Les candidats traiteront au choix l’un des deux sujets ci-joints :

Sujet n°1 proposé par le Professeur Patrick GÉRARD (partie “Urbanisme”)

ou

Sujet n°2 proposé par le Professeur Patrick BERTIN (partie “Aménagement”)

Il est rappelé que les candidats ayant choisi le sujet d’”Urbanisme” à l’examen écrit (et ayant obtenu une note supérieure à 7/20) passeront l’examen oral d’”Aménagement” et vice versa.

Sujet n°1  « Urbanisme »

Les candidats résoudront avec méthode et précision le problème pratique suivant :

Riboulay (5 000 habitants) est une commune située sur la frange méridionale de l’agglomération de Mercanteuil (190 000 habitants). Le territoire communal est divisé en deux parties bien distinctes : le nord urbanisé et le sud agricole. La route nationale à grande circulation, qui traverse le territoire communal du sud au nord, constitue une des principales entrées de l’agglomération de Mercanteuil.

La municipalité issue des dernières élections envisage de revoir le POS de 1987.

S’agissant de la partie actuellement urbanisée de Riboulay, il s’agit de permettre la restructuration du secteur de la mairie afin de créer un véritable centre-ville dense et animé, tout en empêchant que, pendant la phase d’études de ce projet d’aménagement, des constructions incompatibles avec ce dernier puissent être autorisées.
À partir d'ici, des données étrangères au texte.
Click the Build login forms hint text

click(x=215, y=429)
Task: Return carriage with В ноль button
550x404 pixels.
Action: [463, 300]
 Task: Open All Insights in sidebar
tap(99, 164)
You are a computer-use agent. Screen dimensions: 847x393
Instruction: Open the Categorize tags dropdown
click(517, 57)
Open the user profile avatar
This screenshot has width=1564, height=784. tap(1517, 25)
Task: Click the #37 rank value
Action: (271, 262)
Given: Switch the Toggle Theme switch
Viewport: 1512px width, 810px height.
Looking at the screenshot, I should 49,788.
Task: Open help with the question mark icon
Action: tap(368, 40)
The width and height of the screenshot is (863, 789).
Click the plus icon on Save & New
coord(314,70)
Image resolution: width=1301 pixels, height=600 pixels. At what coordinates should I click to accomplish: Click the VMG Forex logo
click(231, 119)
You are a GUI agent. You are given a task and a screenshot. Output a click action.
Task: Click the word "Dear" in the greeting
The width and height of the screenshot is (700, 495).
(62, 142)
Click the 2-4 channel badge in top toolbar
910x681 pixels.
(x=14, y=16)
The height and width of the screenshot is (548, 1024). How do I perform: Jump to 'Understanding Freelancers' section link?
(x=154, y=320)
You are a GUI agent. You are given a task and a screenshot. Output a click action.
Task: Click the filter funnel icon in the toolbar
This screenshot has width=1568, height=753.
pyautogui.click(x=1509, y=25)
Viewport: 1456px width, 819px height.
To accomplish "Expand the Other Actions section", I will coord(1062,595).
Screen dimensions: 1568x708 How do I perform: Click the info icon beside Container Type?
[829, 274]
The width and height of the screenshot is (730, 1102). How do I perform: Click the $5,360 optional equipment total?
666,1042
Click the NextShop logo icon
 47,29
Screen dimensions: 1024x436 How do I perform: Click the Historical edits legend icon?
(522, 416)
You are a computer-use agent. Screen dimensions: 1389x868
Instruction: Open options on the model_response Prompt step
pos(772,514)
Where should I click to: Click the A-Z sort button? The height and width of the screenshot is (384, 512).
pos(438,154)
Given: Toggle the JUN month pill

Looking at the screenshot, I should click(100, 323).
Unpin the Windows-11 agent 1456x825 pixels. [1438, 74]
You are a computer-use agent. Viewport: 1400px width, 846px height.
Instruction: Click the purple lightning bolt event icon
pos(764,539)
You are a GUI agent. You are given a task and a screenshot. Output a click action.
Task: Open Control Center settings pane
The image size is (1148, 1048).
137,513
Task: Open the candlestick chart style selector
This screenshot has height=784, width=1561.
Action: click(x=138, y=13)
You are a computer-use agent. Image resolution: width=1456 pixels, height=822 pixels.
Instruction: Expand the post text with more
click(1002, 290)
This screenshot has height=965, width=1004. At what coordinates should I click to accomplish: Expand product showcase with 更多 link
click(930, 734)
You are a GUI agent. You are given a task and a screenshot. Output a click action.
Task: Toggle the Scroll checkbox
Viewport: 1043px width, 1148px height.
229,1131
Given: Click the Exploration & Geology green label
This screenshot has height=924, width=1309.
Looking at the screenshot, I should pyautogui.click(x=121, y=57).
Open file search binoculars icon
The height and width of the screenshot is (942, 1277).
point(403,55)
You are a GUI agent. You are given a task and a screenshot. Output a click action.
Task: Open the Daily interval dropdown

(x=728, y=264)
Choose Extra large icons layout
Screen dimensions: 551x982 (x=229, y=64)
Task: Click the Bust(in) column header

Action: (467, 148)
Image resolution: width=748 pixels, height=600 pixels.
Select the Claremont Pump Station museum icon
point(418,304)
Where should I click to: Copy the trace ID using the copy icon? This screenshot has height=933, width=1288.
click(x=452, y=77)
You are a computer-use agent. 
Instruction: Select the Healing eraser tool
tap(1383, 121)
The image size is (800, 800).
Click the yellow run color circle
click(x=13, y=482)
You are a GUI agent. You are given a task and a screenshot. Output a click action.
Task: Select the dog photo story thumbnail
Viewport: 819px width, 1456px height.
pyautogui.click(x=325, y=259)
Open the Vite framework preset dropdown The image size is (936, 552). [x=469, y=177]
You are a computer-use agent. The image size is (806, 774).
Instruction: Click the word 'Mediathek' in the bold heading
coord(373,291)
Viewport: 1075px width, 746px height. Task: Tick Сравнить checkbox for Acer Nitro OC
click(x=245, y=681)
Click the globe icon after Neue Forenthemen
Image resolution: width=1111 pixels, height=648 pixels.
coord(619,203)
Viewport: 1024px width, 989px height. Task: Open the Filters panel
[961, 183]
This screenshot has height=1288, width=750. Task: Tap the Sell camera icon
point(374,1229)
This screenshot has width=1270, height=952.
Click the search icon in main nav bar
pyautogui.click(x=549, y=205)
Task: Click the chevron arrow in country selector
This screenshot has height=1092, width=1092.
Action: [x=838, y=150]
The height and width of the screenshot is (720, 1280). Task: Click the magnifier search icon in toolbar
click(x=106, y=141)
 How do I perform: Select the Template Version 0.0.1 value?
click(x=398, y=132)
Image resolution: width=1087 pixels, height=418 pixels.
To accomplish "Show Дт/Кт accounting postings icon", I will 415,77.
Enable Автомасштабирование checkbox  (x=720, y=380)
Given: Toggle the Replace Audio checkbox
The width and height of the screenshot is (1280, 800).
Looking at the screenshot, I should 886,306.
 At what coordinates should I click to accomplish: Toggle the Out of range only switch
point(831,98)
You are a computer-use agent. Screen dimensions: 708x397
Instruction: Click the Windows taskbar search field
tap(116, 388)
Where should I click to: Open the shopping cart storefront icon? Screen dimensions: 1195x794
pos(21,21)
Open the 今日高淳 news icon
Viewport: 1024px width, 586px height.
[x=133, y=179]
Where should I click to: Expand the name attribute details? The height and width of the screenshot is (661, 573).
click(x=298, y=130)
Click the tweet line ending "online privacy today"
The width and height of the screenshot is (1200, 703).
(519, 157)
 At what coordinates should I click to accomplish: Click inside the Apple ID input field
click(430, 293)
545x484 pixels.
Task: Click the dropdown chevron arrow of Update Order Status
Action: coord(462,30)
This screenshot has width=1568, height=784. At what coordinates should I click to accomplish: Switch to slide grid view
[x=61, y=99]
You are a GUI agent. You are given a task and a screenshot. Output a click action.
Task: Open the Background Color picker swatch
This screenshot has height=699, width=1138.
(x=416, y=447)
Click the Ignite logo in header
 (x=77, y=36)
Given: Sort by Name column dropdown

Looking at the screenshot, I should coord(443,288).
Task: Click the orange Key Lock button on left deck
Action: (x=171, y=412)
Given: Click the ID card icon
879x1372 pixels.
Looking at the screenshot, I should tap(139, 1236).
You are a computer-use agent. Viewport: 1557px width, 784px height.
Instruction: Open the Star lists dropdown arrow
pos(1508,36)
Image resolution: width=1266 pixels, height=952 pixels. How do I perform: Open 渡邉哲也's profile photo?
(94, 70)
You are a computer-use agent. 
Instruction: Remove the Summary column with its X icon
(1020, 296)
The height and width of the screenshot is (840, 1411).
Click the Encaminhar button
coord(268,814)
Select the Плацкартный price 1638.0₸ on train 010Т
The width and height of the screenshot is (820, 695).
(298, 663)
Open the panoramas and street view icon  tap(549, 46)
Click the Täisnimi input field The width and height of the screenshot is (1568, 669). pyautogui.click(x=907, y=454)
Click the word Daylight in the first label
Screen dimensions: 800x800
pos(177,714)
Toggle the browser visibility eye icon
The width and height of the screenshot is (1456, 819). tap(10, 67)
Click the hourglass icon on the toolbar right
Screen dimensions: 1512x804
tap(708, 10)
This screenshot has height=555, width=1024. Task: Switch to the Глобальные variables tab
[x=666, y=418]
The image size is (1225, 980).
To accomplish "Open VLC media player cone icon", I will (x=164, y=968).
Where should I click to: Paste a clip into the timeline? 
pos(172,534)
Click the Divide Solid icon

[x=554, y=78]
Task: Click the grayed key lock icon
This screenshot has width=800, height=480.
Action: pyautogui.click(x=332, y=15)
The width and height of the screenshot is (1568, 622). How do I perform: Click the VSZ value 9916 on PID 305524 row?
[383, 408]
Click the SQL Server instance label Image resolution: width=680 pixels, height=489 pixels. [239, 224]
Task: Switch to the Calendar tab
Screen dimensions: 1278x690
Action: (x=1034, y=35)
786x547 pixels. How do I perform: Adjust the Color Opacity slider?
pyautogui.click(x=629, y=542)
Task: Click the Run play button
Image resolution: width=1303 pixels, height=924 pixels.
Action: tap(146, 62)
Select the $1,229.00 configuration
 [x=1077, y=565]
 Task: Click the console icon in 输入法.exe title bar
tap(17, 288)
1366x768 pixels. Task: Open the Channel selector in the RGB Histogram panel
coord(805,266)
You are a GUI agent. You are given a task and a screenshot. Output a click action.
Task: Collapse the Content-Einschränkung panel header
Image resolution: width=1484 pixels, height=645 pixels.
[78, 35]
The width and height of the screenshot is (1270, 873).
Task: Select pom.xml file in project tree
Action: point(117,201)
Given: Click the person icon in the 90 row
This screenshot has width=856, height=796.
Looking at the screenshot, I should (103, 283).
S’agissant de la partie non urbanisée de Riboulay, il s’agit de permettre la réalisation aux abords de la route nationale d’un secteur de grandes surfaces commerciales. Hormis cette extension urbaine, les vastes terres céréalières de Riboulay devront conserver leur vocation. Enfin, la verte vallée de la Nonette, avec son admirable paysage de bocage voué à l’élevage, devra faire l’objet d’une protection plus rigoureuse sans pour autant empêcher une modeste extension des deux hameaux qu’elle comporte.

En avril 2001, le maire de Riboulay vous consulte :

1- Faut-il modifier ou réviser le POS ? Est-il nécessaire de le transformer en PLU ?

2- Compte tenu des objectifs de la commune, quel zonage devra être retenu ?

3- Quelle incidence a la loi « entrées de ville » sur les objectifs municipaux ?

4- Quelle incidence a l’absence de SD ou de SCOT sur les objectifs municipaux ?

____________________

Le 2 juin 2001, le conseil municipal de Riboulay prescrit l’élaboration d’un PLU et détermine les modalités d’une concertation avec la population. Cette concertation prend la forme d’une réunion publique qui a lieu en mairie le 13 juillet.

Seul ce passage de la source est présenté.